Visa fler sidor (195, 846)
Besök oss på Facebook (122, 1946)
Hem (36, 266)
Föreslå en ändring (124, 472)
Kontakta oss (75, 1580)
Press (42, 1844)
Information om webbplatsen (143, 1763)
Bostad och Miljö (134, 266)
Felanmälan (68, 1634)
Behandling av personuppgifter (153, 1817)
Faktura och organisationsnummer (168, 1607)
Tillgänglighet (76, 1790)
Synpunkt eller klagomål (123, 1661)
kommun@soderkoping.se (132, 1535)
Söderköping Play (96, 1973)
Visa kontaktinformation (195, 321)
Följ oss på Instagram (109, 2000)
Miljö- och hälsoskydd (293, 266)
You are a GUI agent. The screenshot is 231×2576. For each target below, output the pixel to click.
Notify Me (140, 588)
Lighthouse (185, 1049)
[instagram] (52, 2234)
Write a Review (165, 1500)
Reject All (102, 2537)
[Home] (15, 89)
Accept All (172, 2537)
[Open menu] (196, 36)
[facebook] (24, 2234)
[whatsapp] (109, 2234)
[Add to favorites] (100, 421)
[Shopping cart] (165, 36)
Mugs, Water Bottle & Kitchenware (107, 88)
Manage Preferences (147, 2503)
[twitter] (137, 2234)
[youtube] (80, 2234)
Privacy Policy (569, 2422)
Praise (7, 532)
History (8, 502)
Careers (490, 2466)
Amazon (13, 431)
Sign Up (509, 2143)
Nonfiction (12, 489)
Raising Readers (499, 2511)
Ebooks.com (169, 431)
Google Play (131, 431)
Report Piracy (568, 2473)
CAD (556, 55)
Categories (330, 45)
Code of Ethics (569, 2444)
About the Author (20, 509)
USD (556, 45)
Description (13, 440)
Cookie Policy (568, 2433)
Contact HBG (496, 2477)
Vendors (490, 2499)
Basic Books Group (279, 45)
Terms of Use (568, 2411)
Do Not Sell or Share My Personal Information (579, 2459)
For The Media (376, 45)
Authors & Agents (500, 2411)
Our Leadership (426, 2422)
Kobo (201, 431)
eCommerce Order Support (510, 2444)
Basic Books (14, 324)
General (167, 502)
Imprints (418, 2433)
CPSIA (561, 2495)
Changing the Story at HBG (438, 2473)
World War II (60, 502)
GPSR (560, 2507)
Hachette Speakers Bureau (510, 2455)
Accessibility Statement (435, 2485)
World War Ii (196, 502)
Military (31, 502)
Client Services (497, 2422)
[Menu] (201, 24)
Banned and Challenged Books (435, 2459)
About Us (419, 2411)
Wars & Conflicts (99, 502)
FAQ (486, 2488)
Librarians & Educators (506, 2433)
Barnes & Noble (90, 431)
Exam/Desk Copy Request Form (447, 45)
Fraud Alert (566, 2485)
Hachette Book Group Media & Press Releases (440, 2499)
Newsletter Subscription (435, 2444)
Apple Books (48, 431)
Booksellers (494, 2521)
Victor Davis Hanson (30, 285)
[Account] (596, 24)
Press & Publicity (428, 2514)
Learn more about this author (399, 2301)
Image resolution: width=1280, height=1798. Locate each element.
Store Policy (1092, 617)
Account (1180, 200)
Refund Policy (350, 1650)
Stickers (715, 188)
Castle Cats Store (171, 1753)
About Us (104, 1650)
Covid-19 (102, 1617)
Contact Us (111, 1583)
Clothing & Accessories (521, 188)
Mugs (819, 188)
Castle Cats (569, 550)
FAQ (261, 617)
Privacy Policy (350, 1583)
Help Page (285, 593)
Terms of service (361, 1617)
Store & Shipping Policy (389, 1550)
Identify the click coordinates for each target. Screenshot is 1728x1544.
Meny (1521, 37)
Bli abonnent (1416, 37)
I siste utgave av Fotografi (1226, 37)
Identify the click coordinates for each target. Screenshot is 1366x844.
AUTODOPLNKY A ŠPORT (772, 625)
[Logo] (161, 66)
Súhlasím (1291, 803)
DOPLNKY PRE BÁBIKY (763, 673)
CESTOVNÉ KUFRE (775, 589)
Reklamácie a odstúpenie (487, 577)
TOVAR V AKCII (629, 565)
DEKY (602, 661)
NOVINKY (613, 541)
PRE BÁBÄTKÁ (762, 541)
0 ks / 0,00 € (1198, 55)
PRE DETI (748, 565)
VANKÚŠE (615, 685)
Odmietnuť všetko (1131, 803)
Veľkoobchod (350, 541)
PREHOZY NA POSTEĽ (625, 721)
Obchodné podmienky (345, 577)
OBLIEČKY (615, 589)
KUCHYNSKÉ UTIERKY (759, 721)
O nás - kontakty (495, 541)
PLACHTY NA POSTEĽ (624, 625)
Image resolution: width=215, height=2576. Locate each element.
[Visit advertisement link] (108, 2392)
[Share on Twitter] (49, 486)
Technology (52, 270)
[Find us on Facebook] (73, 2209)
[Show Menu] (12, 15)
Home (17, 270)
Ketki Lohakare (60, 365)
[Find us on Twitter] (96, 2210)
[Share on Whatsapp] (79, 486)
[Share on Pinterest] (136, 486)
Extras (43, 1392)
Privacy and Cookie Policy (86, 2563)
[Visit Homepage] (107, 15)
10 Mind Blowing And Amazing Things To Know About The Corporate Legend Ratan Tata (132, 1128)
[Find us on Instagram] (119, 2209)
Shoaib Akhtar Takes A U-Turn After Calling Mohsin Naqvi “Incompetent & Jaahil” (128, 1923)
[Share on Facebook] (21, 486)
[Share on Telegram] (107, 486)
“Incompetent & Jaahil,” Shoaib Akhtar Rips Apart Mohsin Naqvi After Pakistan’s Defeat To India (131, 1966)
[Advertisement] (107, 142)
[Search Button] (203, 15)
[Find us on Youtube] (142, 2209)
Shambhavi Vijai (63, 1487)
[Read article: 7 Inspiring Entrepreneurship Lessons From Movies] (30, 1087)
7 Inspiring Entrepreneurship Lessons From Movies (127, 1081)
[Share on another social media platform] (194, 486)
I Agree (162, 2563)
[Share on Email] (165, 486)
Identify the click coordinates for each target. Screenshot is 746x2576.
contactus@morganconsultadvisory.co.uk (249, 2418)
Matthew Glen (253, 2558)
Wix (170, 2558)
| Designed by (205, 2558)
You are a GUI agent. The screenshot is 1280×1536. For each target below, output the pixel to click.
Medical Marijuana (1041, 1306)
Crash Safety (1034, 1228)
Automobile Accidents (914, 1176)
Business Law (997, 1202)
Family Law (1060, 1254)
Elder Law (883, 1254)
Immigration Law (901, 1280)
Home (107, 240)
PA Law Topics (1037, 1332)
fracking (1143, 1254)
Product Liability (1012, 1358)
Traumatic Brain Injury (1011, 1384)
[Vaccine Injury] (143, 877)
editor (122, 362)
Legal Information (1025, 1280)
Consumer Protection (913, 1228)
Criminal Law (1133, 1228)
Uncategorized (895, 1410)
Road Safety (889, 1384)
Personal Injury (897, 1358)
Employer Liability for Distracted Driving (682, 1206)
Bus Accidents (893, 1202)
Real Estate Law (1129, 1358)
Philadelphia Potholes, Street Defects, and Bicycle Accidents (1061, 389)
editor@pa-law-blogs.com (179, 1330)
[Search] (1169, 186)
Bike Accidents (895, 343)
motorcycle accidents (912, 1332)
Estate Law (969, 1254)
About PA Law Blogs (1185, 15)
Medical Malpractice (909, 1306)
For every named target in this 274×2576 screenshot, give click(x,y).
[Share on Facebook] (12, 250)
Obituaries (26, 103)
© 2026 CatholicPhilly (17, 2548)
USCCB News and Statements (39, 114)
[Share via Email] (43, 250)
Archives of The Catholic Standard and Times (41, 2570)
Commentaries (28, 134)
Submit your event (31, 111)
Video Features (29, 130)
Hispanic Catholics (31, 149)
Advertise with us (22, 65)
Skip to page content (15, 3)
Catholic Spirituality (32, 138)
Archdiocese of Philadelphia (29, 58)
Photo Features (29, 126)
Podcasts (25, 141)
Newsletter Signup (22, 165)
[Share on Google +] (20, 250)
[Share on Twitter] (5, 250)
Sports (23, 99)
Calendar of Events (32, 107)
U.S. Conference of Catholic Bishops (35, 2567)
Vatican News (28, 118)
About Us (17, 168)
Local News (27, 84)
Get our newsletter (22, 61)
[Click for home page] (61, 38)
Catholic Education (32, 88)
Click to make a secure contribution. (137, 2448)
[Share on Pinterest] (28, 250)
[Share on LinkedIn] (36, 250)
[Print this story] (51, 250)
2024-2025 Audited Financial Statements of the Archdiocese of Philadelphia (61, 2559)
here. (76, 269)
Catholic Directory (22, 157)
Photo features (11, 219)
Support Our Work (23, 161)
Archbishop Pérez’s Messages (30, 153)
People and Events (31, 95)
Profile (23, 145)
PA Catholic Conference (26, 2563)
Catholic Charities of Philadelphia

-----

**WORK TO COMPLETE:** In the records above, the line with "Miljö- och hälsoskydd (293, 266)" marks the start and the line with "CPSIA (561, 2495)" marks the end; copy that stretch exactly, both lines included, and nothing else.

**ANSWER:**
Miljö- och hälsoskydd (293, 266)
You are a GUI agent. The screenshot is 231×2576. For each target below, output the pixel to click.
Notify Me (140, 588)
Lighthouse (185, 1049)
[instagram] (52, 2234)
Write a Review (165, 1500)
Reject All (102, 2537)
[Home] (15, 89)
Accept All (172, 2537)
[Open menu] (196, 36)
[facebook] (24, 2234)
[whatsapp] (109, 2234)
[Add to favorites] (100, 421)
[Shopping cart] (165, 36)
Mugs, Water Bottle & Kitchenware (107, 88)
Manage Preferences (147, 2503)
[twitter] (137, 2234)
[youtube] (80, 2234)
Privacy Policy (569, 2422)
Praise (7, 532)
History (8, 502)
Careers (490, 2466)
Amazon (13, 431)
Sign Up (509, 2143)
Nonfiction (12, 489)
Raising Readers (499, 2511)
Ebooks.com (169, 431)
Google Play (131, 431)
Report Piracy (568, 2473)
CAD (556, 55)
Categories (330, 45)
Code of Ethics (569, 2444)
About the Author (20, 509)
USD (556, 45)
Description (13, 440)
Cookie Policy (568, 2433)
Contact HBG (496, 2477)
Vendors (490, 2499)
Basic Books Group (279, 45)
Terms of Use (568, 2411)
Do Not Sell or Share My Personal Information (579, 2459)
For The Media (376, 45)
Authors & Agents (500, 2411)
Our Leadership (426, 2422)
Kobo (201, 431)
eCommerce Order Support (510, 2444)
Basic Books (14, 324)
General (167, 502)
Imprints (418, 2433)
CPSIA (561, 2495)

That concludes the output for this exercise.